• _Excerpted text_
8-A12B

 

 

UNITED STATES

SECURITIES AND EXCHANGE COMMISSION

WASHINGTON, D.C. 20549

 

 

FORM 8-A

 

 

FOR REGISTRATION OF CERTAIN CLASSES OF SECURITIES

PURSUANT TO SECTION 12(b) OR 12(g) OF THE

SECURITIES EXCHANGE ACT OF 1934

 

 

ENERGY TRANSFER PARTNERS, L.P.

(Exact name of registrant as specified in its charter)

 

 

 

Delaware   73-1493906
(State of incorporation or organization)   (I.R.S. Employer Identification No.)

 

 

8111 Westchester Drive, Suite 600,

Dallas, Texas 75225

(Address of principal executive offices and zip code)

Securities to be registered pursuant to Section 12(b) of the Act:

 

Title of each class

to be so registered

 

Name of each exchange on which

each class is to be registered

Series D Fixed-to-Floating Rate Cumulative Redeemable Perpetual Preferred Units   New York Stock Exchange

 

 

If this form relates to the registration of a class of securities pursuant to Section 12(b) of the Exchange Act and is effective pursuant to General Instruction A.(c) or (e), check the following box.  ☒

If this form relates to the registration of a class of securities pursuant to Section 12(g) of the Exchange Act and is effective pursuant to General Instruction A.(d) or (e), check the following box.  ☐

If this form relates to the registration of a class of securities concurrently with a Regulation A offering, check the following box.  ☐

Securities Act registration statement or Regulation A offering statement file number to which this form relates (if applicable): 333-221411

Securities to be registered pursuant to Section 12(g) of the Act: None

 

 

 


INFORMATION REQUIRED IN REGISTRATION STATEMENT

Item 1. Description of Registrant’s Securities to be Registered.

• _Provided data_
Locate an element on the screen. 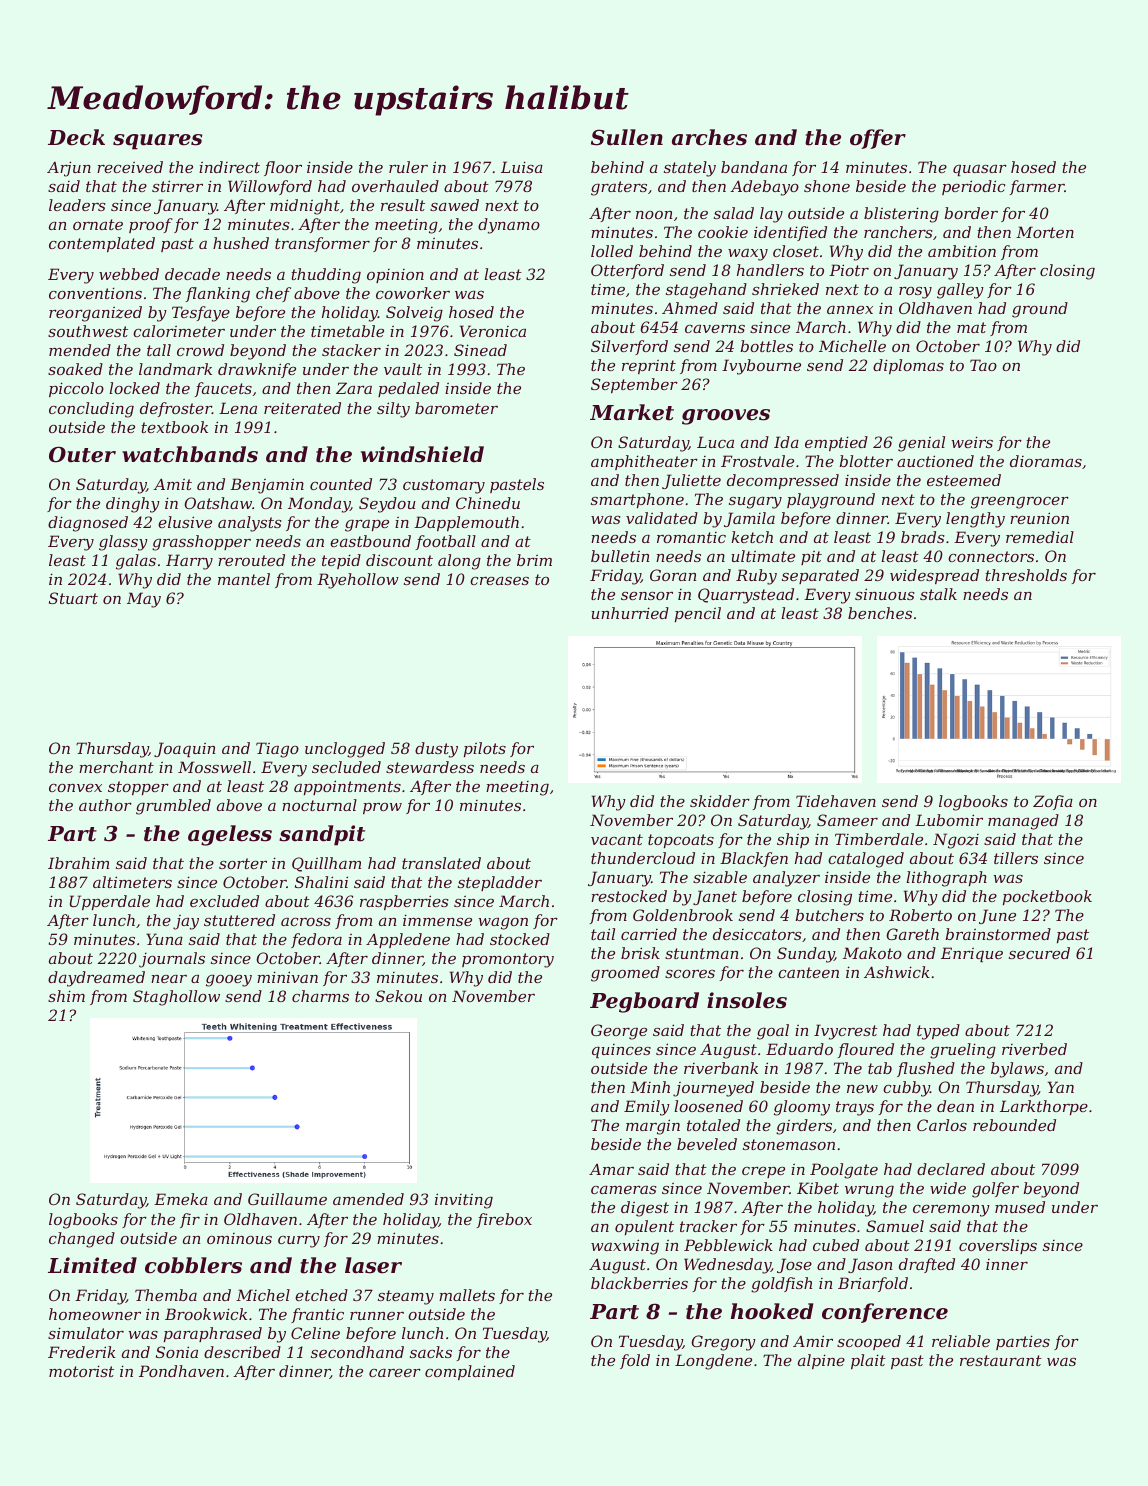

• _Requirements_
(a) In the Energy Transfer Partners Form 8-A filing, on which exchange are the Series D preferred units to be registered?
(b) Carry the Energy Transfer Partners Form 8-A filing forward from its final line.

• _Answers for the tasks_
(a) The New York Stock Exchange.

(b)
A description of the Series D Fixed-to-Floating Rate Cumulative Redeemable Perpetual Preferred Units (the “Series D Preferred Units”) representing limited partner interests in Energy Transfer Partners, L.P. (the “Registrant”) is set forth under the captions “Description of Series D Preferred Units” and “Material Federal Income Tax Consequences” in the Registrant’s prospectus supplement dated July 16, 2018 and filed pursuant to Rule 424(b) under the Securities Act of 1933, as amended, which prospectus supplement constitutes a part of the Registrant’s Registration Statement on Form S-3 (No. 333-221411) and which descriptions are incorporated herein by reference. The summary descriptions of the Series D Preferred Units do not purport to be complete and are qualified in their entirety by reference to the exhibits, which are hereby incorporated herein and may be amended from time to time.

Item 2. Exhibits.

The following exhibits to this Registration Statement on Form 8-A are incorporated by reference from the documents specified which have been filed with the Securities and Exchange Commission.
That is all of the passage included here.